SJM’s contribution – “Art ·Appreciation ·Legacy” – hosted seven exhibitions across the group’s hotels. Each had contrasting themes, from Paul Gauguin’s “Coin du Jardin” to “Visions of Chinese Traditional”, to arts from Portuguese artists and contemporary glass art exhibition. These led audiences to experience Chinese and Western cultures in 360-degree settings.
Contemporary art works also shone in Art Macao. Wynn Macau’s “Garden of Earthly Delights” stood out, with a stunningly creative audio-visual exhibition that wowed audiences. Melco Resorts also provided excellent displays, with a number of works from highly regarded contemporary artists, holding two series of exhibitions, “Unexpected Encounter” and “Journey From Ukiyo-E to Anime”. Nam Kwong Group showcased the work of the famous French sculptor Gabrielle Wambaugh, which reflects the combination of space and art. These all allowed audiences to experience how contemporary art has transformed, liberated and grown from traditional art.
In addition to a series of international art exhibitions, a number of foreign consulates in Hong Kong and Macau exhibited their unique artistic and cultural features. Those from Portugal, Italy, Japan, Belgium and Hungary showcased diverse works.
Universities did their part, too, holding a visual art exhibition, entitled “Growing with the SAR”. There were also many dance and musical performances, as well as outdoor art installations created by foreign and local artists. These added a touch of atmosphere to city corners, attracting rave reviews from residents and tourists alike. Highlights included “Sanctuary,” designed by João Ó and Rita Machado, the Macao artist Wong Ka Long’s “The Wanderer” and Hong Kong artist Mok Yat San’s silver “Manned Horse No.5.” All of this demonstrated the support of the Macau government and enterprises in fostering local art development.
In order to promote the popularization of art education, “Art Tour” included a series of guided tours to important exhibitions.
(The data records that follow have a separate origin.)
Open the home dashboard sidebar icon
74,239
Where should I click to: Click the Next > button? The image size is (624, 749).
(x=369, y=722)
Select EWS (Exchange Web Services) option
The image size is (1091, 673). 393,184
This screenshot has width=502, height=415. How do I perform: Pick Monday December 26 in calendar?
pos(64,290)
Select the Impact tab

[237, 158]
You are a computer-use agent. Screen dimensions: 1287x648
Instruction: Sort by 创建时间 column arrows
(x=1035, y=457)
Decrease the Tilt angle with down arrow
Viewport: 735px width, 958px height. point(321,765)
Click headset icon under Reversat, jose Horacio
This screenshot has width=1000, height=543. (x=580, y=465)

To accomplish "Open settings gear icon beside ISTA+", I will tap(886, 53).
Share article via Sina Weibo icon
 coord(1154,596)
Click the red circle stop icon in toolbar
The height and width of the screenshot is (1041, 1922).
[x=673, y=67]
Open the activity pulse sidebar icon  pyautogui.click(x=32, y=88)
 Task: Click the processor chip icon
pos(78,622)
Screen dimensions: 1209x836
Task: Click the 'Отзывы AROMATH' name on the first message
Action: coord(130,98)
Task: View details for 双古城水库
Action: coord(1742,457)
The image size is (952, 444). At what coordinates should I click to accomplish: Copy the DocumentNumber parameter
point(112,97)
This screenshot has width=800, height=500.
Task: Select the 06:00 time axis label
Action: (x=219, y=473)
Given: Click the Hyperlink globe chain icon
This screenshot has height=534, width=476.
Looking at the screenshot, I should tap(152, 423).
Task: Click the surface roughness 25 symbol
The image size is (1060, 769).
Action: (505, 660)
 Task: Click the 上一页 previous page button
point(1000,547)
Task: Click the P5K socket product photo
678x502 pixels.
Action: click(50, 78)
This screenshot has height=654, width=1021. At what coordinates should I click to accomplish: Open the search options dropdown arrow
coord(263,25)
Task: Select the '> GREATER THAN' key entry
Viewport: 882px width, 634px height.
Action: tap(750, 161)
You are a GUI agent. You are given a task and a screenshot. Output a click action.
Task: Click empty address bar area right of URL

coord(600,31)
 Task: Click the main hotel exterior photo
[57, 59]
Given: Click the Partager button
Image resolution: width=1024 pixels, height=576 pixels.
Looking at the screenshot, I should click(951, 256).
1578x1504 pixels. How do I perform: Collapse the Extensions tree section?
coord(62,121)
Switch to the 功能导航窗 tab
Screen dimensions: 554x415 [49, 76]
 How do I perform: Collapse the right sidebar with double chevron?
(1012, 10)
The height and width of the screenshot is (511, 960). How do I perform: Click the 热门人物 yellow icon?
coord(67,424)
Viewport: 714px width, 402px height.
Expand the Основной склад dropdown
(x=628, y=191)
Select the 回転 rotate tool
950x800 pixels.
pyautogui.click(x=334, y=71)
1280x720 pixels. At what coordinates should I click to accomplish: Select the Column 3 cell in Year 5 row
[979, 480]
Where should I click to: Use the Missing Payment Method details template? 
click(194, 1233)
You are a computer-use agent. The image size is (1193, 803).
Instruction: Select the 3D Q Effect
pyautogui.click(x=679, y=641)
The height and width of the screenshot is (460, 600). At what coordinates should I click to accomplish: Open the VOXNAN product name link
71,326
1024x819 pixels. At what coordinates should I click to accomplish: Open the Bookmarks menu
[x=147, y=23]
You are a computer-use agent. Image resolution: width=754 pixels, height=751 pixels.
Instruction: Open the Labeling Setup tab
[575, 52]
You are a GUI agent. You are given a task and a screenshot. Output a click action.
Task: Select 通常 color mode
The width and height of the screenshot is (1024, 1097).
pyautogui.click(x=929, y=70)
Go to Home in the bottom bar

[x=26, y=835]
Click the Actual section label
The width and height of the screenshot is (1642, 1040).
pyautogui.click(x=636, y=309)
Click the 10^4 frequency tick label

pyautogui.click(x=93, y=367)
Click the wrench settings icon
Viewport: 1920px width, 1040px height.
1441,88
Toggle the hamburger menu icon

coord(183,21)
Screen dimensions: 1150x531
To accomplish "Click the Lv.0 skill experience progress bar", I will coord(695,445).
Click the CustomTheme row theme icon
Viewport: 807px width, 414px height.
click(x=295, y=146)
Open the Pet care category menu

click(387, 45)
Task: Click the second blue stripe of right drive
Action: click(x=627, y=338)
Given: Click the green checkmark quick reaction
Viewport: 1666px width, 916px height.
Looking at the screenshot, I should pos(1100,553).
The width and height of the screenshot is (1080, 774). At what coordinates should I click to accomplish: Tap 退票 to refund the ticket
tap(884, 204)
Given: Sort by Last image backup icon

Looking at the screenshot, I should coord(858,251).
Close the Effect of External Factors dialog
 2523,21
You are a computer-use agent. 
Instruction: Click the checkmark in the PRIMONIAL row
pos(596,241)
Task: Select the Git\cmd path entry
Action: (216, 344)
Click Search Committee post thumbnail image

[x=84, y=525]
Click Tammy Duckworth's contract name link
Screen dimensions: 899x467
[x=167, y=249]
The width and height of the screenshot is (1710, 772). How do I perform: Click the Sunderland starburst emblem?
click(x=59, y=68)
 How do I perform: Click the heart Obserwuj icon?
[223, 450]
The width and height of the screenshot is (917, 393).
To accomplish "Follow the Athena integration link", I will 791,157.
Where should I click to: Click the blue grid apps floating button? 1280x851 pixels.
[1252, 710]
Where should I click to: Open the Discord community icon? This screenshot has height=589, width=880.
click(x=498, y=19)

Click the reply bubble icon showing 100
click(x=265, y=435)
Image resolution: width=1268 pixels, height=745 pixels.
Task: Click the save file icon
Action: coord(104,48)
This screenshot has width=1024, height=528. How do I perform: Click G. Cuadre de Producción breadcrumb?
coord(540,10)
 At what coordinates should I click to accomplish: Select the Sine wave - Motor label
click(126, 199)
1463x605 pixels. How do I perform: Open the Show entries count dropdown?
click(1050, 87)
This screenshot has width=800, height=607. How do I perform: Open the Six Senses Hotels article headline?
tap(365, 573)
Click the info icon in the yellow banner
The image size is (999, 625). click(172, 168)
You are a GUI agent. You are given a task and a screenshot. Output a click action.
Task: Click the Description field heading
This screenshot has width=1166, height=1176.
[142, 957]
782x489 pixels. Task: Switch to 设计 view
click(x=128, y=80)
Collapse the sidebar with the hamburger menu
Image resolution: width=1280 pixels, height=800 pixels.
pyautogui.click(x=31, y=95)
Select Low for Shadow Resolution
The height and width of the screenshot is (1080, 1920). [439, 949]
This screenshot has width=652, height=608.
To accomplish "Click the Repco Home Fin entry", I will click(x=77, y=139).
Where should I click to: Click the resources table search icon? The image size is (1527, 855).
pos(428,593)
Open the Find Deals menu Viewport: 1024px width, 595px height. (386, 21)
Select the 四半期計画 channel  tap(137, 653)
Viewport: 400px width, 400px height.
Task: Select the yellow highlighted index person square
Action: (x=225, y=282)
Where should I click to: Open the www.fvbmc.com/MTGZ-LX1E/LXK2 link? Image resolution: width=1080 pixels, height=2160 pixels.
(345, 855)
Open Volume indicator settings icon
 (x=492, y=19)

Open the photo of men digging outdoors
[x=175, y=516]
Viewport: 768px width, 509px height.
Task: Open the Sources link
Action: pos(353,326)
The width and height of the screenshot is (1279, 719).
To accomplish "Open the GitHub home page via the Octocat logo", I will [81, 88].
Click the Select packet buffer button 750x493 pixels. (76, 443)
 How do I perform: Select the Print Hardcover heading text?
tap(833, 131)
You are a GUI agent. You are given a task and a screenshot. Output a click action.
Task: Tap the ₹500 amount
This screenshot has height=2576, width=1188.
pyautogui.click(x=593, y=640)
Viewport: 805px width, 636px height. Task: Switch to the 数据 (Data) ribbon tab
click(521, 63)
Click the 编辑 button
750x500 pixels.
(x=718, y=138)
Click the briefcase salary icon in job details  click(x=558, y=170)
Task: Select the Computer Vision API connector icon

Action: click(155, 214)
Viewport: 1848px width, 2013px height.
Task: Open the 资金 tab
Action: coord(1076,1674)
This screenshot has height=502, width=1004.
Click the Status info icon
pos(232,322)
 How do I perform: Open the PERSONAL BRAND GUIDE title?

These introducing the cultural contents of the works, with guides helping members of the public appreciate art from multiple perspectives and to re-experience Macau in a new light. Most of the public sessions were fully booked immediately after launch. Participants were members of social service organizations and institutions, students and teachers from schools and higher educational institutions. Nearly 1,000 participants attended 33 sessions over two months.
Overall, the organizers said Art Macao had achieved a highly positive result, building a new brand that was continuing to spread regionally and globally. This had given the city a new urban experience to cherish and provided a new impetus to cultural tourism development.
Secretary for Social Affairs and Culture, Alexis Tam Chon Weng, said he believes that the event provides strong cultural support to the city’s development of establishing itself as “a hub of exchange and co-operation where traditional Chinese culture prevails and other cultures flourish in harmony”.